Les origines de la politique de la ville peuvent être situées à la fin des « trente glorieuses », quand les pouvoirs publics ont inventé une procédure spécifique dédiée à l'avenir des grands ensembles HLM.

L'histoire de la politique de la ville peut être appréhendée de deux manières distinctes : soit en mettant l'accent sur le cheminement d'un dispositif d'action publique créé à la fin des « trente glorieuses » afin d'améliorer les conditions de vie urbaine, principalement au sein des grands ensembles de logements collectifs ; soit, ce qui est notre option, en replaçant cette histoire dans une approche séculaire destinée à appréhender les manières dont les pouvoirs (locaux et nationaux) se sont saisis de la question du logement populaire au sein des nouveaux espaces urbains.

Une approche séculaire

L'arrivée massive de nouvelles populations dans les villes au XIXe siècle dans le cadre de la révolution industrielle a provoqué un véritable bouleversement à la fois social et urbanistique. Deux questions majeures se posent alors aux autorités : comment assurer le logement de toutes ces populations et comment assurer l'ordre public et éviter la constitution de territoires urbains qui seraient précisément hors de contrôle des autorités politiques et administratives ?

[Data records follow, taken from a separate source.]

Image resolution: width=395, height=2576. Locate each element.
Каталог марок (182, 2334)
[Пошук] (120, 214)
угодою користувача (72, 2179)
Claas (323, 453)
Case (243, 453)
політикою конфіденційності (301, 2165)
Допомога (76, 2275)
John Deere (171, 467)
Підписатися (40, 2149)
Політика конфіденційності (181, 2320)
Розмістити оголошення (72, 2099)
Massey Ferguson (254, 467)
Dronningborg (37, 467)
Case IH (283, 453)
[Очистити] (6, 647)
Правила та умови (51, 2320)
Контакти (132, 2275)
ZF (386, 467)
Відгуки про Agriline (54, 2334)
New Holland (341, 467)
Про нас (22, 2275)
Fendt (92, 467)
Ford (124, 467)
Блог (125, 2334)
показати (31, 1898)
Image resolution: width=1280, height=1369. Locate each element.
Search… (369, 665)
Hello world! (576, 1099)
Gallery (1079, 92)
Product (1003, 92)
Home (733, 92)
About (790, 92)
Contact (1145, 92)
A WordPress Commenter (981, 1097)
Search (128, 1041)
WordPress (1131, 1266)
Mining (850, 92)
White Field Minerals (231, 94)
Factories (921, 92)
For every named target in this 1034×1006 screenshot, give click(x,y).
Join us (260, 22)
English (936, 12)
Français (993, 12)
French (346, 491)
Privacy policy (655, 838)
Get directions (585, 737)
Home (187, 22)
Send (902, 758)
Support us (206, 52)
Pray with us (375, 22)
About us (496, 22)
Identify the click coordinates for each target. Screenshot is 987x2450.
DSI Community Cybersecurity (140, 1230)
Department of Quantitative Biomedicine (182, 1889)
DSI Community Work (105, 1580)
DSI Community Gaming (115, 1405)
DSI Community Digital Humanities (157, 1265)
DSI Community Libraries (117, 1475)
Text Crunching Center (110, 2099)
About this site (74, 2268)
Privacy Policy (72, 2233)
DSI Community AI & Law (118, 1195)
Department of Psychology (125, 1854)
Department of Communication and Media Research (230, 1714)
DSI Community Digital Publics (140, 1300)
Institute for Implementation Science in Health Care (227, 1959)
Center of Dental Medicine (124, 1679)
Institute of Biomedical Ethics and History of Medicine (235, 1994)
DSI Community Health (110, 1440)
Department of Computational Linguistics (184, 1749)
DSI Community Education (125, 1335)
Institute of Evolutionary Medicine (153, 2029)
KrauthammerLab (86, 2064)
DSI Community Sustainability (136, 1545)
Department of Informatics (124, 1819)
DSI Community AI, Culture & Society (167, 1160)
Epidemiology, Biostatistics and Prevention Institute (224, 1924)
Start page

De ce point de vue, la loi sur la création des habitations à bon marché de 1894 ainsi que la loi Cornudet de 1919, destinée à réglementer la croissance urbaine par l'obligation pour les villes de produire des plans d'extension et d'embellissement, peuvent être perçues comme les deux premières législations nationales instaurant une véritable politique de la ville réglementaire.

À cet égard, on constate qu'au cours de la première partie du XXe siècle ce sont précisément les villes qui ont servi de laboratoires urbains et sociaux pour l'expérimentation de nouveaux modèles, en particulier celui des cités-jardins qui suggère une approche rationalisée et modernisée de l'urbanisme moderne.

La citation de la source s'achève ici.